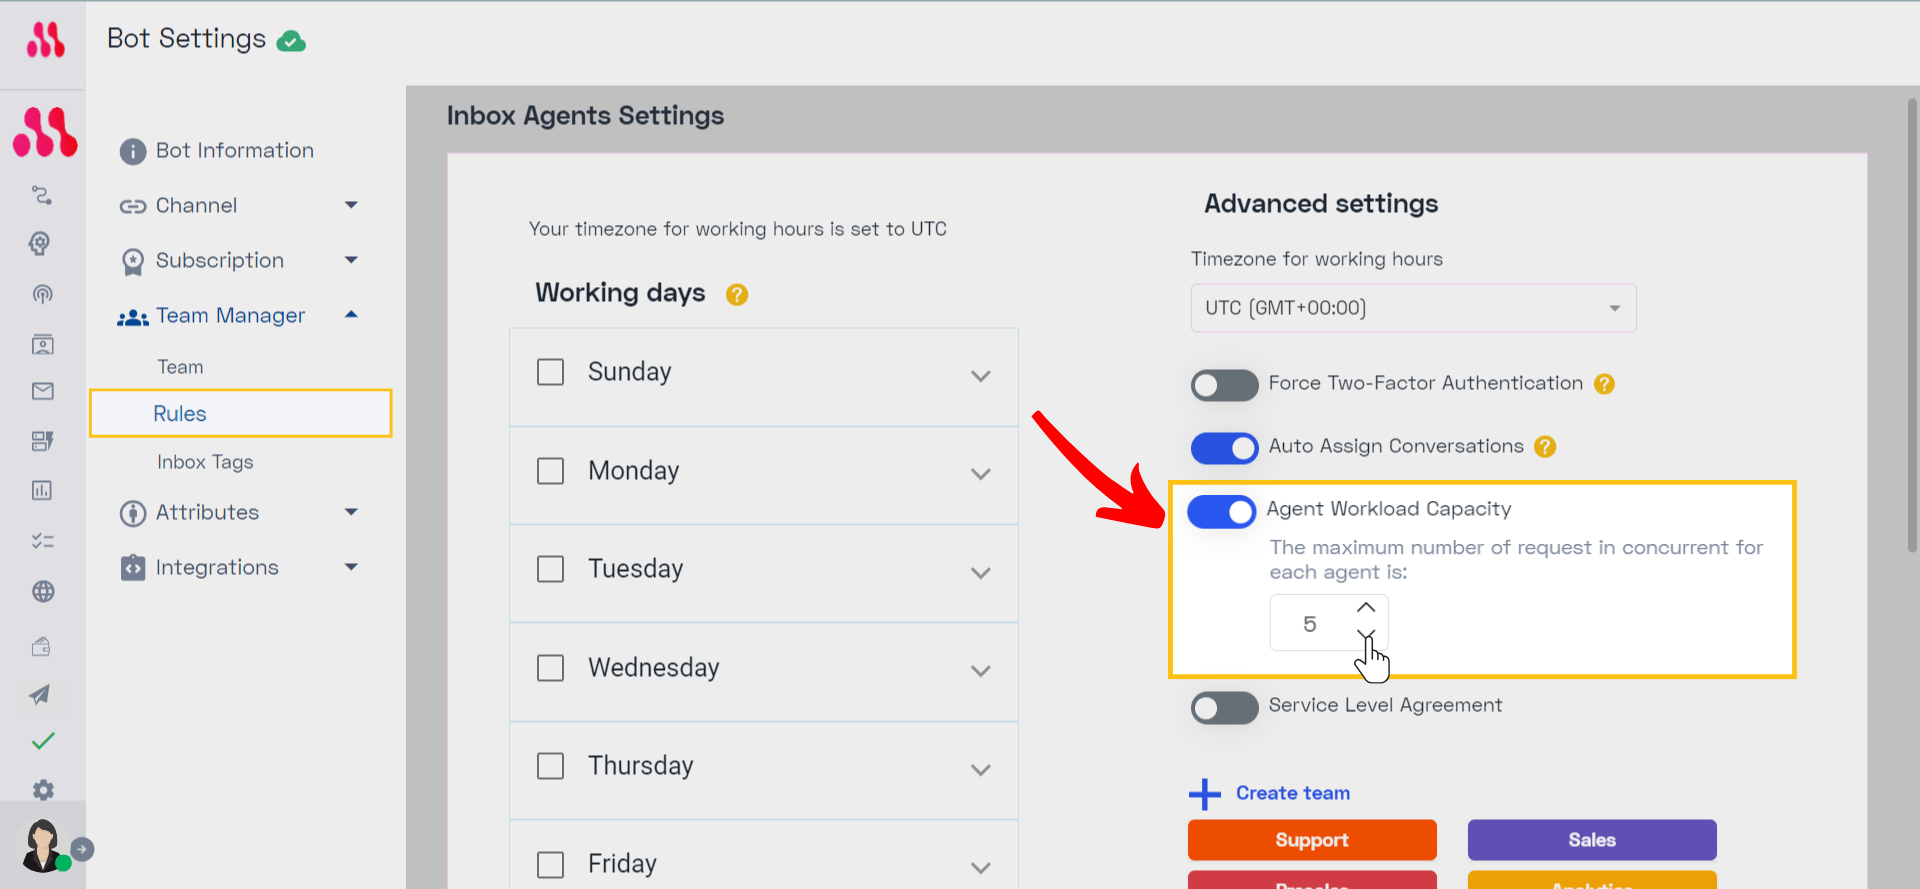The image size is (1920, 889).
Task: Open the paper plane send icon
Action: (x=40, y=694)
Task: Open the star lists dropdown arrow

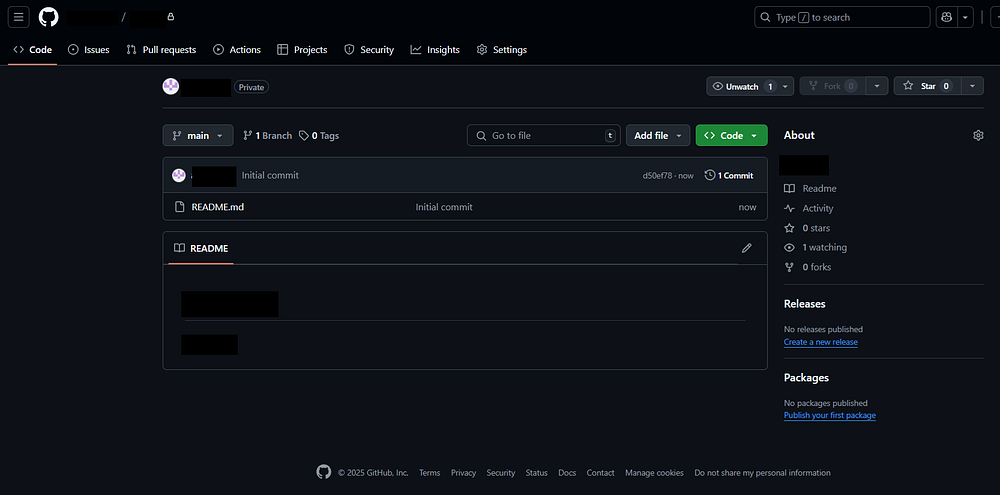Action: coord(973,87)
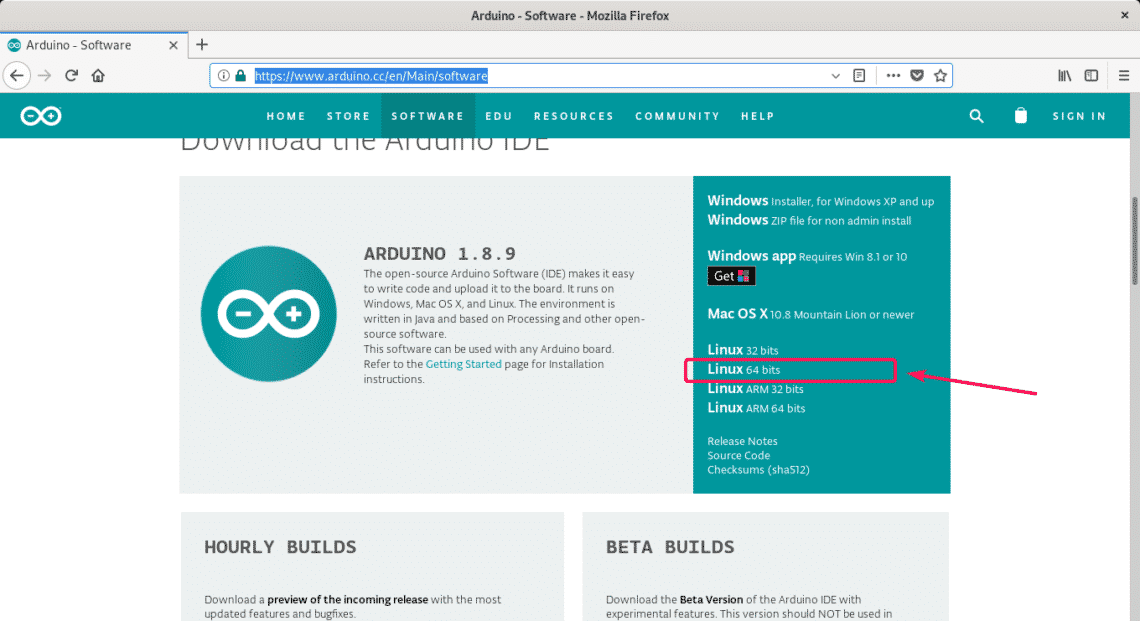Open the Firefox Library icon
1140x621 pixels.
click(1067, 75)
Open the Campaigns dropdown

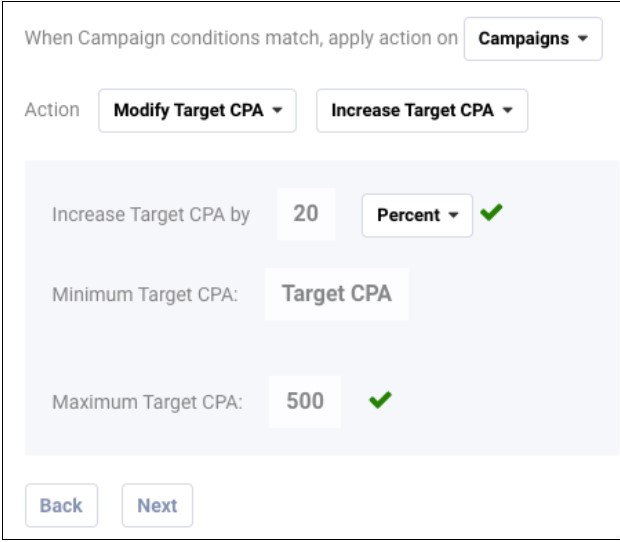[x=532, y=40]
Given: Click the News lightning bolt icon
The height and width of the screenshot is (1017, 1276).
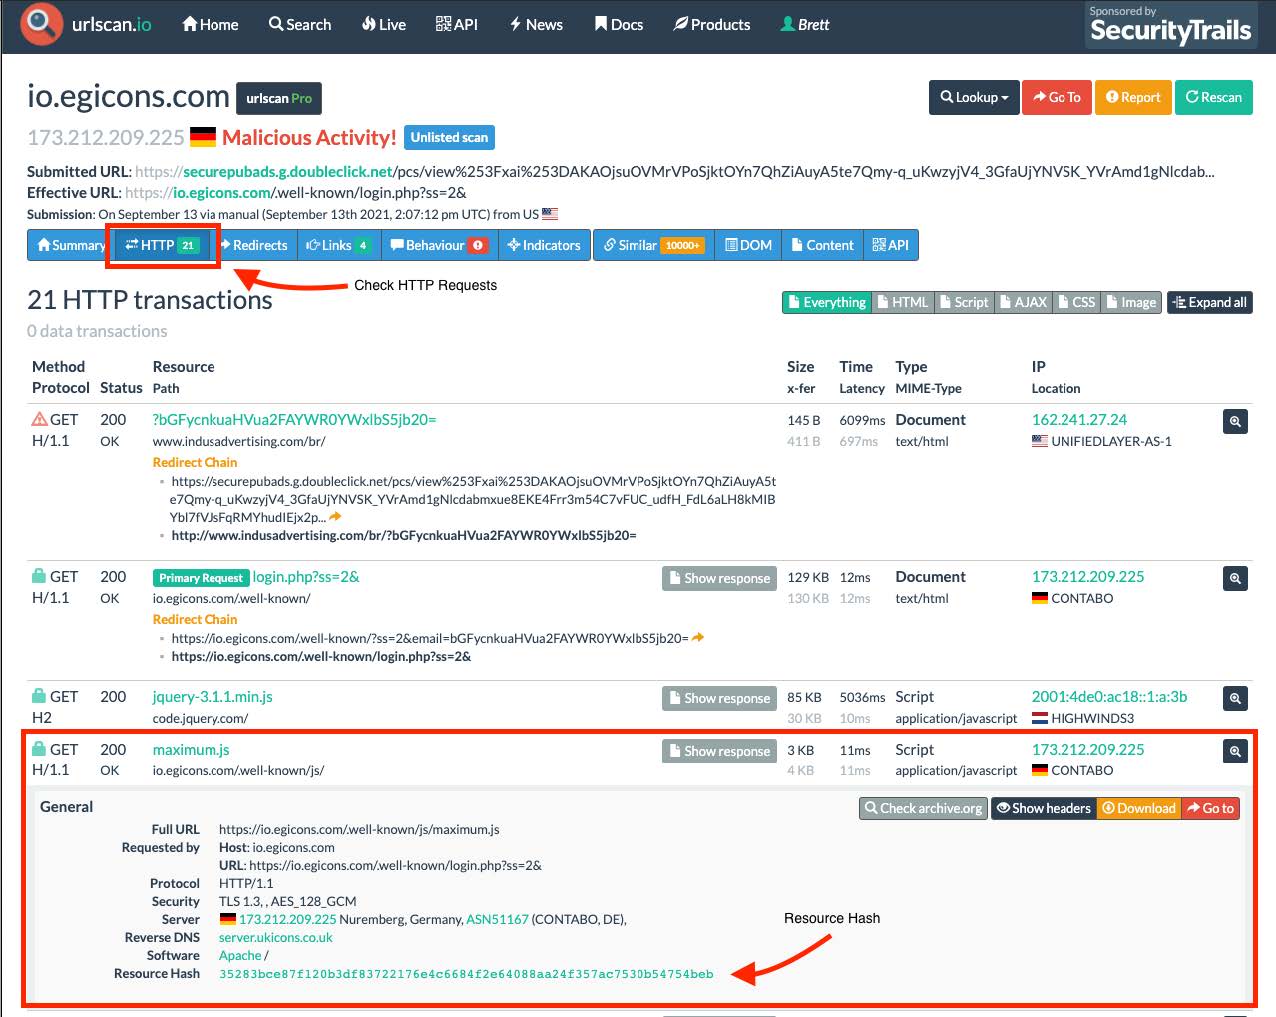Looking at the screenshot, I should point(514,25).
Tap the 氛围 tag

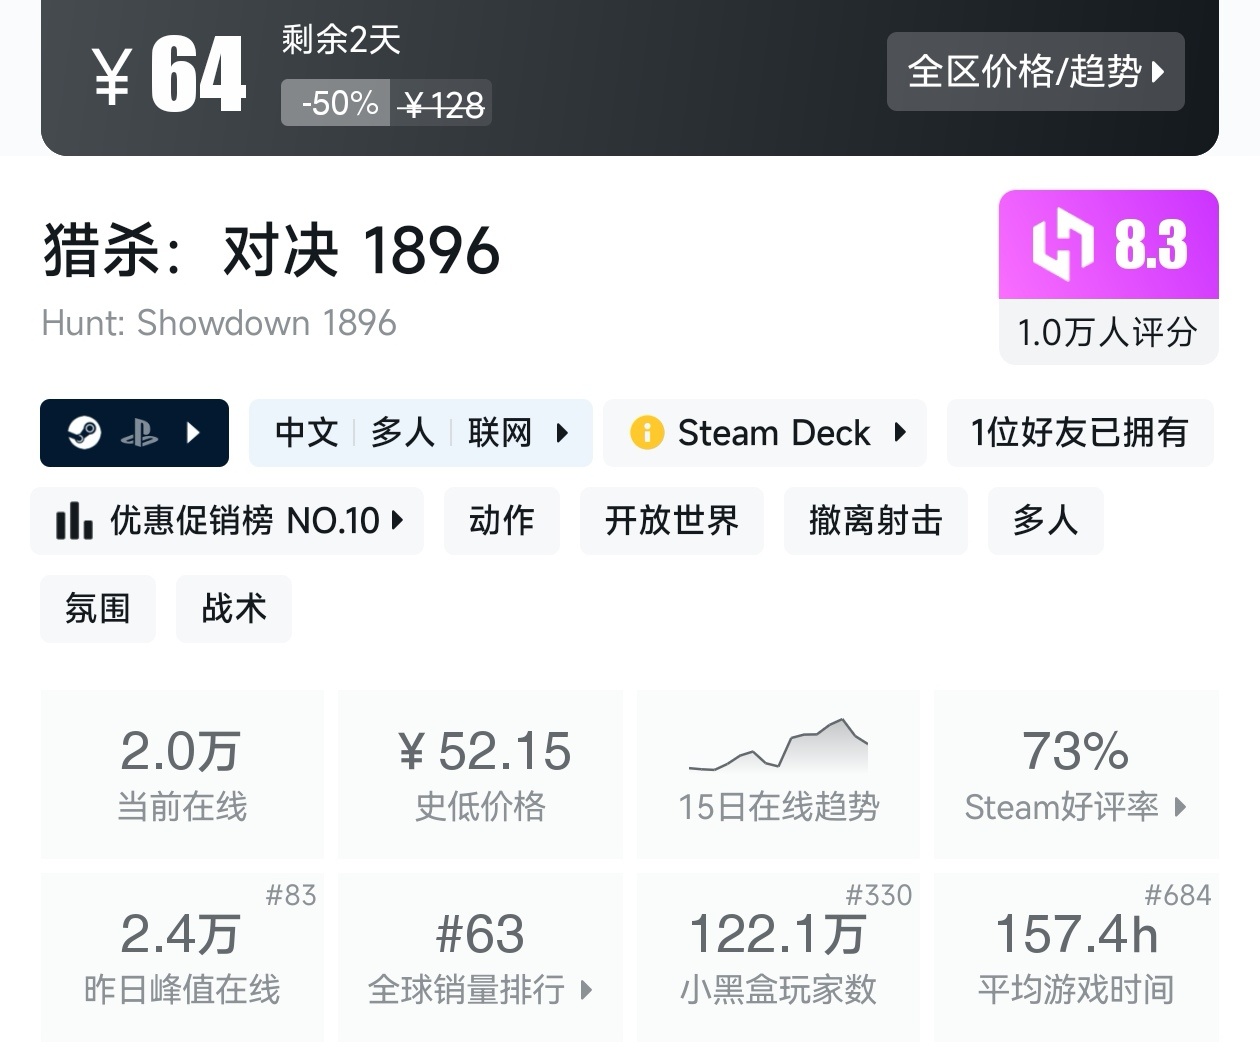click(x=97, y=608)
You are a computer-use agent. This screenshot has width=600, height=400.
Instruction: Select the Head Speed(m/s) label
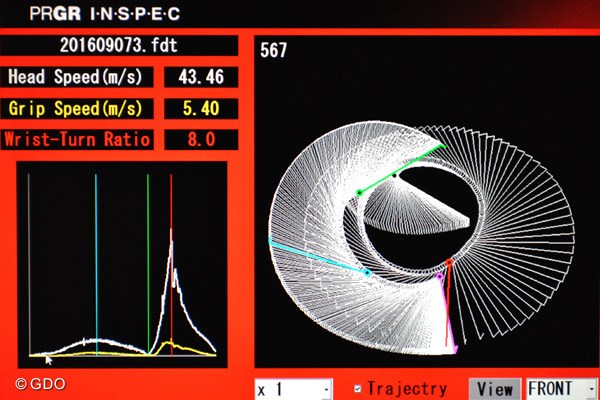tap(77, 77)
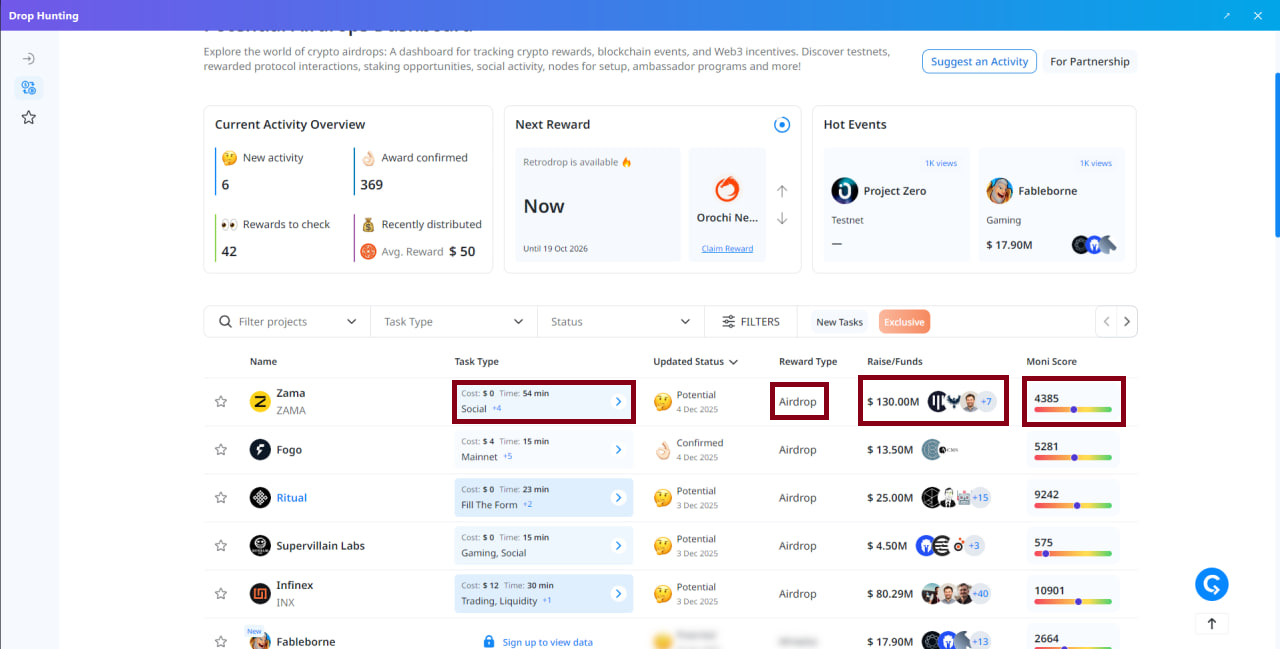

▶ _Task item_:
Nothing but the lines from the line containing "You are a computer-use" through the end of the data, both ends included, is to be reproduced, exactly as written and without the pictures.

▶ _Answer for the task_:
You are a computer-use agent. This screenshot has width=600, height=400.
Instruction: Select the Head Speed(m/s) label
tap(77, 77)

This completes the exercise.